►
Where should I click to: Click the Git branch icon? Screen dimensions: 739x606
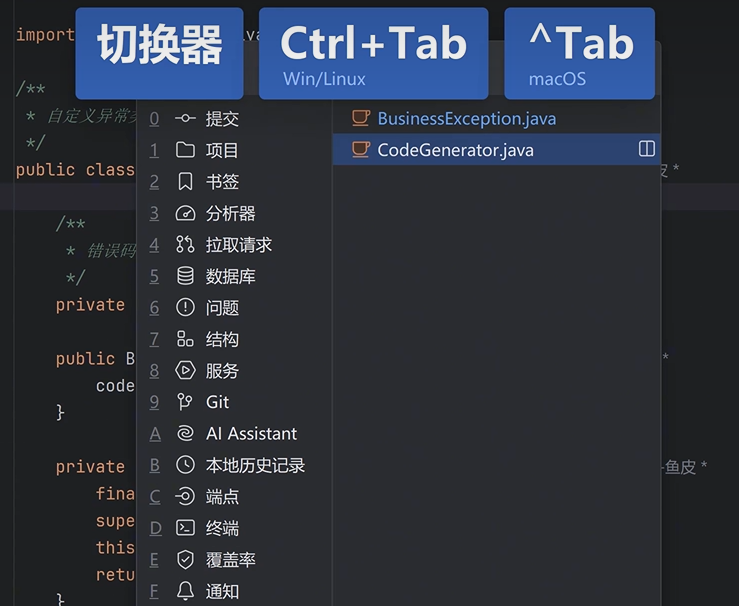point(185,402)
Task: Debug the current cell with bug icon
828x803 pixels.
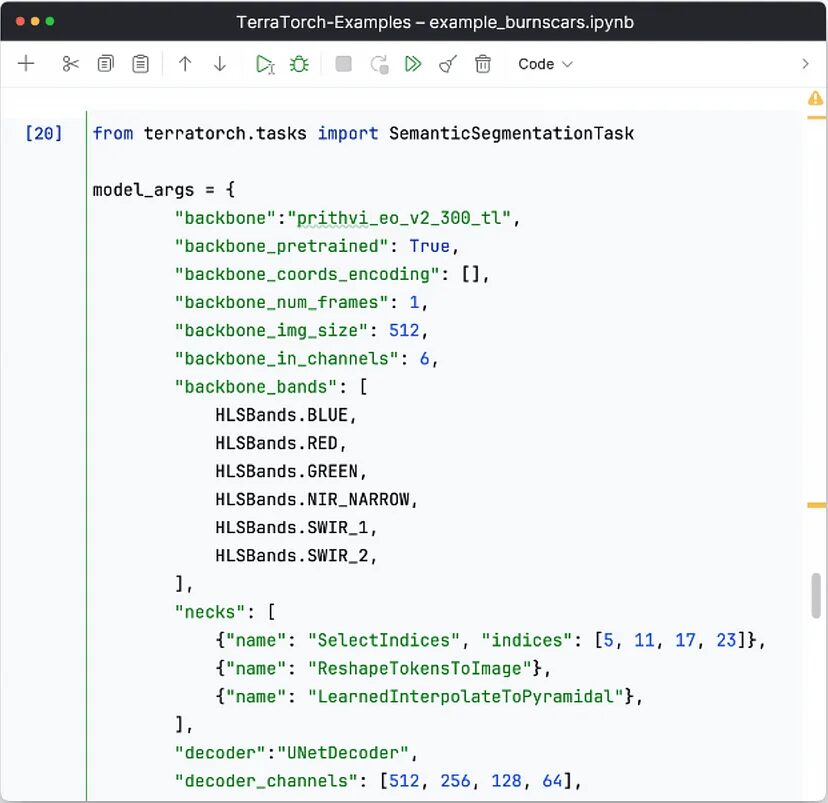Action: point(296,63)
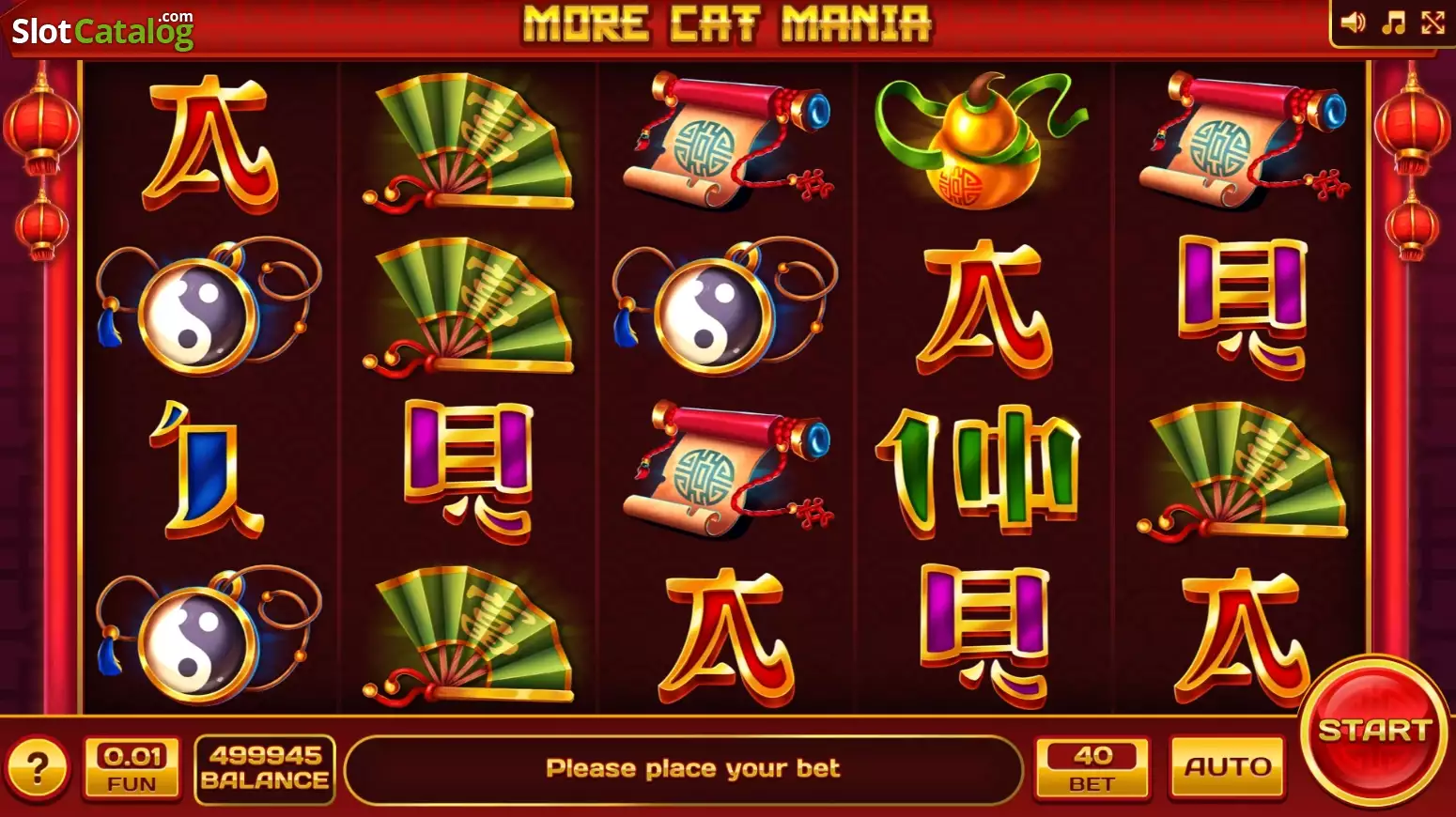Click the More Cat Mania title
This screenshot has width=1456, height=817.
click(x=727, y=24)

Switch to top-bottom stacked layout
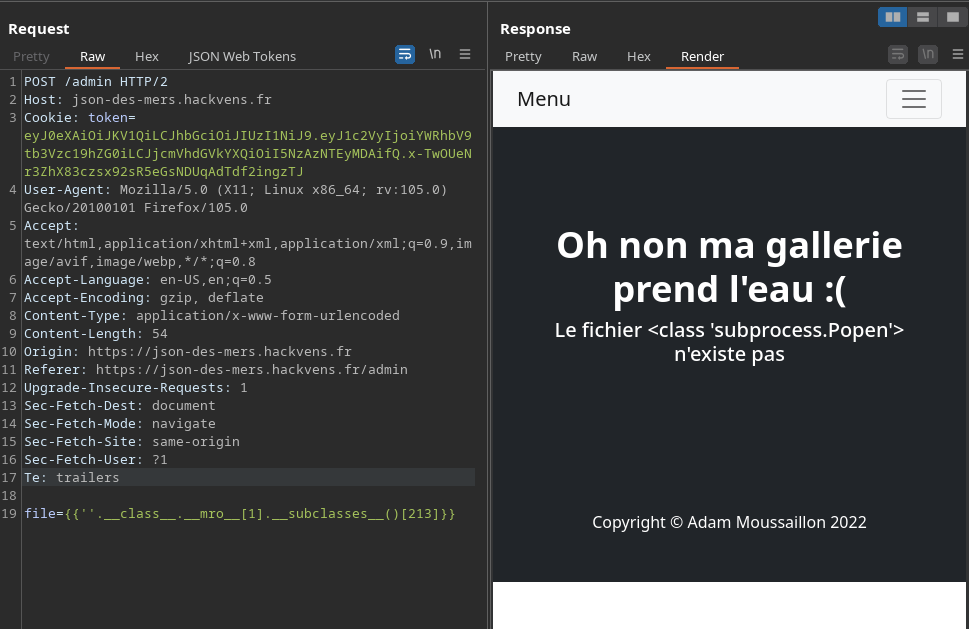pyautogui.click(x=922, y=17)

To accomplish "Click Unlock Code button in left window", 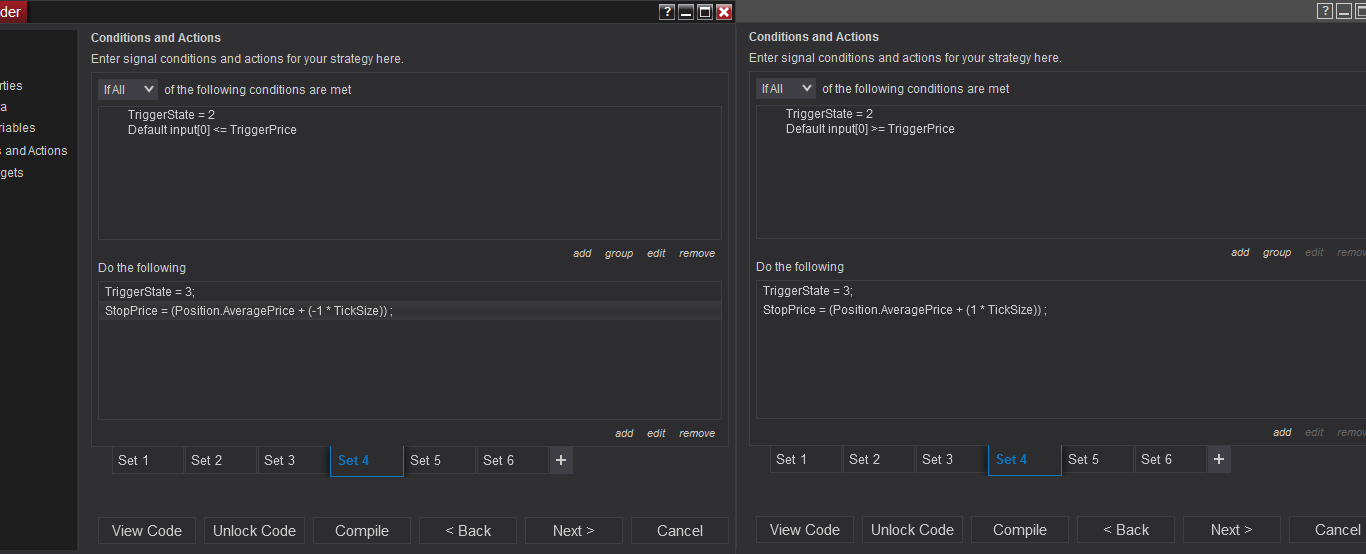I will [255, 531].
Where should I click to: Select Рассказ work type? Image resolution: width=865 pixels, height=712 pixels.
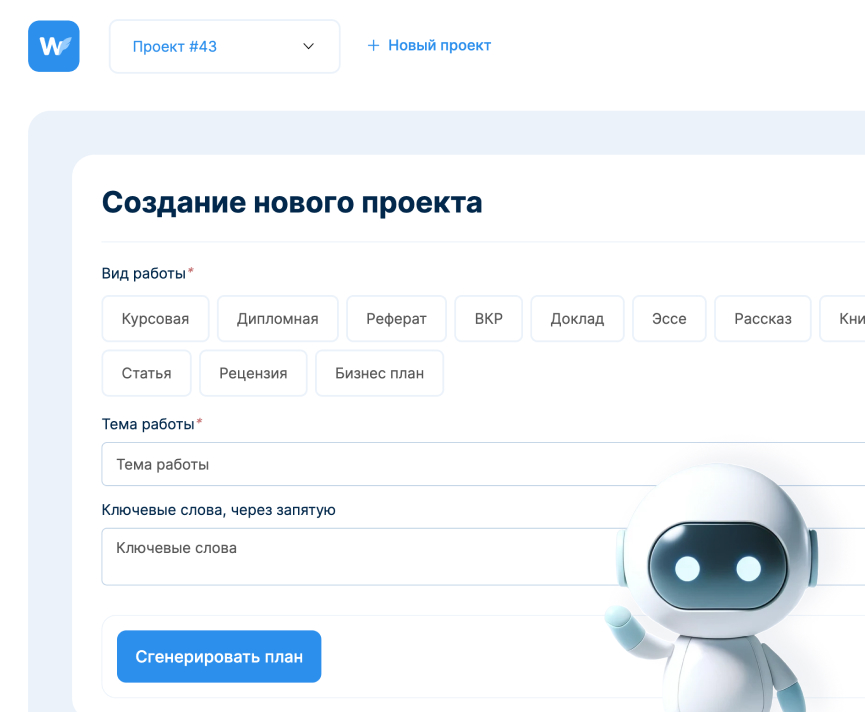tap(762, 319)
◄
**What you will do:** An exact copy is required of the lines from the one holding "Where should I click to: Select" to the end of the entries above, both included; no pictures belong in it.

**Result:**
Where should I click to: Select Рассказ work type? Image resolution: width=865 pixels, height=712 pixels.
tap(762, 319)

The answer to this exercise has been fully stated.